Garson: – Ondan değil de size lezzetli başka bir yemek tavsiye etsem?

Ben:- Biz seçimimizden memnunduk. Neden değiştirmek istiyorsunuz ki?

Garson: – Yok yani o başarılı bir yemek değil de…

Ben:- Nasıl yani? Başarısız yemeği neden menüye koyuyorsunuz o zaman?

Garson: – Ya bizim mutfaktaki şefler filan hep Endonezyalı, Filipinli filan… Sonuçta ne anlarlar kebaptan?

Ben: – Eeee? “O zaman menüde neden var?” sorusuna hala cevap alamadık?
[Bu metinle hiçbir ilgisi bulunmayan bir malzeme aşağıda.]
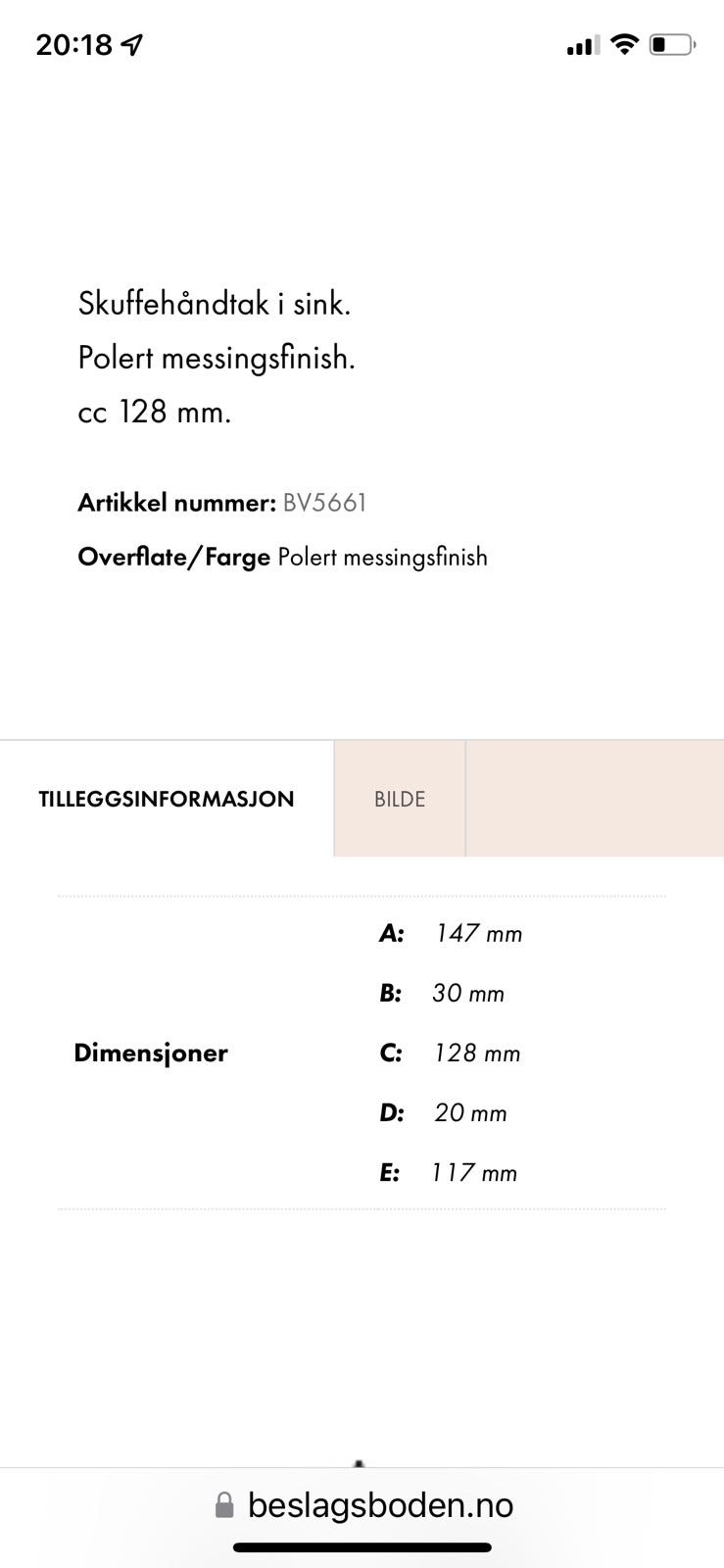This screenshot has height=1568, width=724.
Task: Tap the padlock icon in address bar
Action: [x=224, y=1505]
Garson:- Bu daha çok mekana gelen turistlere yönelik bir yemek… Onlar ne de olsa iyi kebabın nasıl olduğunu zaten bilmedikleri için, aradaki farkı anlamazlar ama, sizi memnun etmez. Size en iyisi Dana Kaburga getireyim. Çok çok memnun kalacaksınız. Fırında, düşük ısıda 4 saat pişirilerek yapılıyor

Ben: -Yok biz kaburga tercih etmiyoruz. Hem onun kemiğiydi, yağıydı, hiç uğraşmak istemem. Siparişimizi değiştirmeyin sonra pişman olmayalım lütfen.

Garson:- Hiç yağ ve kemik olmayacak ve çok beğeneceğiniz konusunda çok iddialıyım. Bana bırakın. Eğer hala beğenmezseniz, istediğiniz kebabı yaptırırız.

Yahu neden bu derece ısrarcı olur bir insan… Ne istediğimizi söylemişiz, illa alakasız bir şey öneriyor.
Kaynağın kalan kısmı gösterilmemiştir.